▸ **Complete the following**:
• a. Copy the stretch of the text on invisible learning from "Note: This is" through "becoming increasingly apparent.", swapping "landscape" for "terrain".
• b. Decide whether each statement agrees with the text on invisible learning. Answer yes or no, and quote the deciding words.
(i) The book Aprendizaje Invisible was written together with Cristóbal Cobo.
(ii) The series on invisible learning has four parts.
(iii) Failing is described as an unnatural part of learning.
• c. Answer these questions from the text on invisible learning:
(i) According to the text, what are democracies built on?
(ii) Whose classic article does the text cite?
(iii) What does the top-down, teacher-student model devour?

▸ **Page**:

Building cultures of trust

To break free from the structures of control, we need to build cultures of trust. We need to trust children to learn without being told what to learn. Democracies are built on trust and shared responsibility. Free play and exploration are built on trusting others to help us learn from each other.

Teachers and school leaders have many opportunities to develop pathways toward invisible learning through participation, play, and exploration. These can be realized through their own development and praxis as well as through their work with students. But, the bottom line is enabling invisible learning is centered on trust, and trusting that children always learn — no matter what. As we wrote in Manifesto 15:

“The thrill of jumping off a cliff by deciding to do so yourself is a high you will never have if someone else pushes you off of it. In other words, the top-down, teacher-student model of learning does not maximize learning as it devours curiosity and eliminates intrinsic motivation. We need to embrace flat, horizontalized, and distributed approaches to learning, including peer learning and peer teaching, and empower students to realize the authentic practice of these modes. Educators must create space to allow students to determine if, and when, to jump off the cliff. Failing is a natural part of learning where we can always try again. In a flat learning environment, the teacher’s role is to help make sure the learner makes a well-balanced decision. Failing is okay, but the creation of failures is not.”


Posts in this series

  1. The need for invisible learning
  2. A theory for invisible learning
  3. Approaches for enabling invisible learning

A theory for invisible learning

Note: This is the second of a three-part series on a new theory for invisible learning.

Theory for Invisible Learning

When Cristóbal Cobo and I set out to write the book Aprendizaje Invisible (“Invisible learning”) five years ago, we sought to take a 360° and 3D view of the educational landscape—with an eye toward the future. We found the gap between formal learning and informal and non-formal modes of learning is becoming increasingly apparent.

We initially structured invisible learning as a metatheory, which recognizes that most of the learning we do is “invisible” —that is, it is through informal, non-formal, and serendipitous experiences rather than through formal instruction. We learn alone, or in a group, through individual and shared experiences. We learn more through experimentation, exploration, and through the consequences of enabling serendipity. Even though we cannot measure the knowledge in our heads, the consensus is that the vast majority of our knowledge is developed through invisible or informal means (see esp. this classic article by Jay Cross).

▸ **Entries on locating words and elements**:
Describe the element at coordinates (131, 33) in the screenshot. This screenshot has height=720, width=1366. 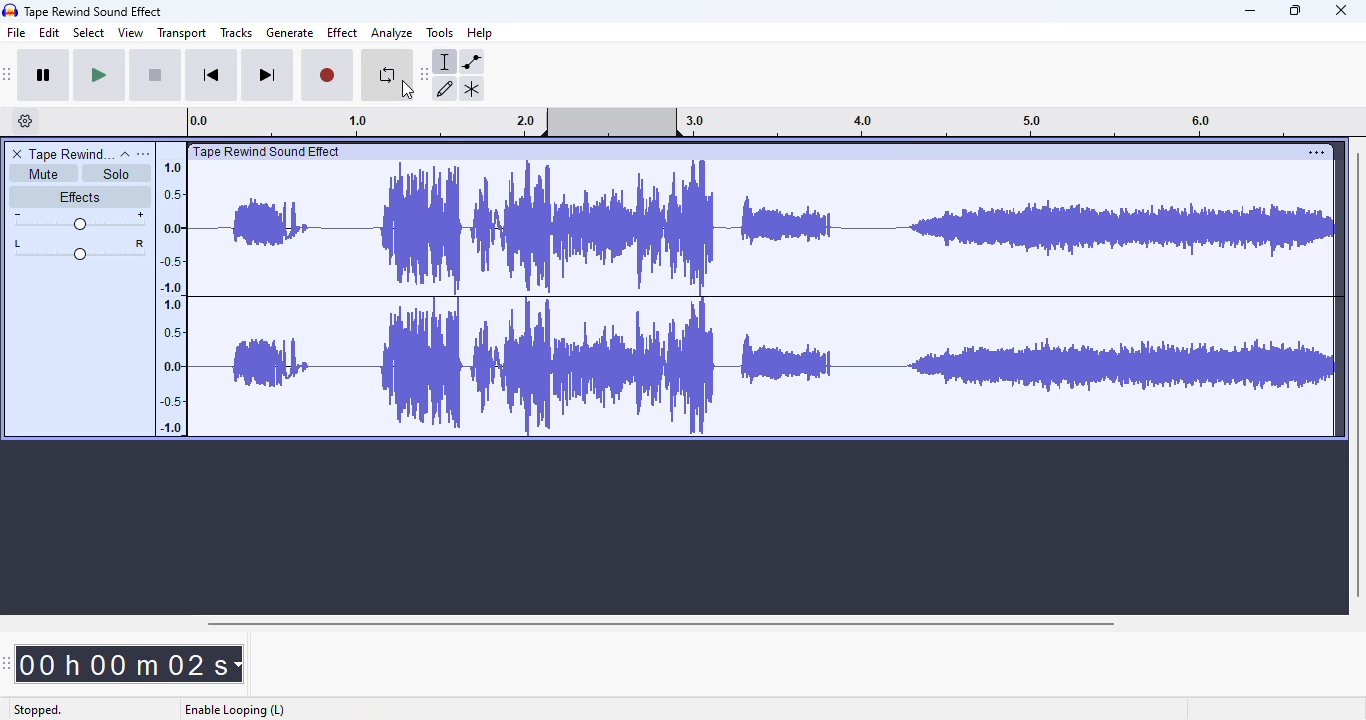
I see `view` at that location.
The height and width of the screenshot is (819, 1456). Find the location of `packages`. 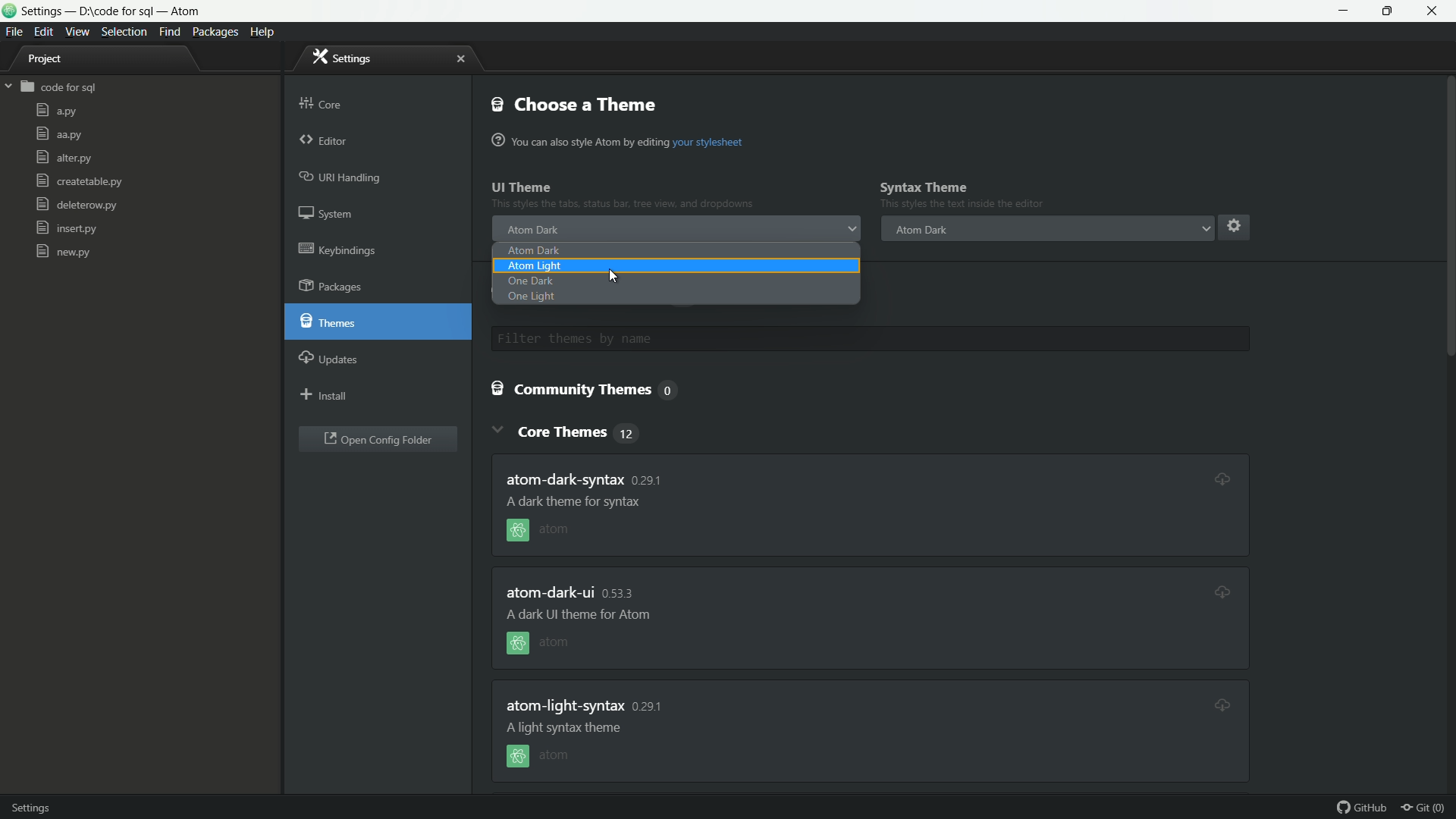

packages is located at coordinates (334, 287).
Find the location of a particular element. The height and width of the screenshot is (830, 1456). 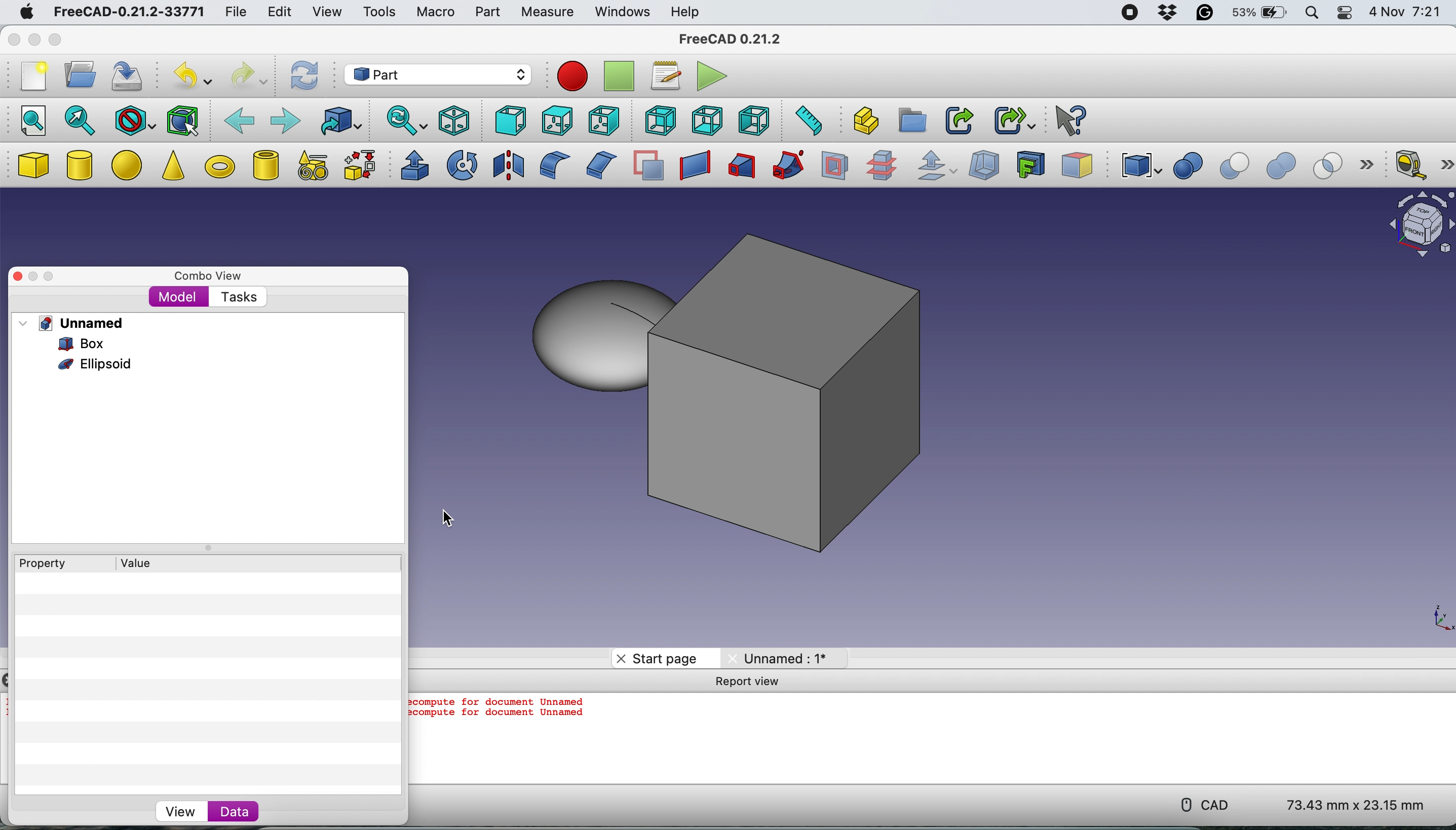

cylinder is located at coordinates (80, 167).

▸ **Outputs for the tasks**:
• a.
Note: This is the second of a three-part series on a new theory for invisible learning.

Theory for Invisible Learning

When Cristóbal Cobo and I set out to write the book Aprendizaje Invisible (“Invisible learning”) five years ago, we sought to take a 360° and 3D view of the educational terrain—with an eye toward the future. We found the gap between formal learning and informal and non-formal modes of learning is becoming increasingly apparent.

• b.
(i) Yes: "When Cristóbal Cobo and I set out to write the book Aprendizaje Invisible"
(ii) No: "This is the second of a three-part series on a new theory for invisible learning."
(iii) No: "Failing is a natural part of learning where we can always try again."

• c.
(i) Trust and shared responsibility.
(ii) Jay Cross.
(iii) Curiosity.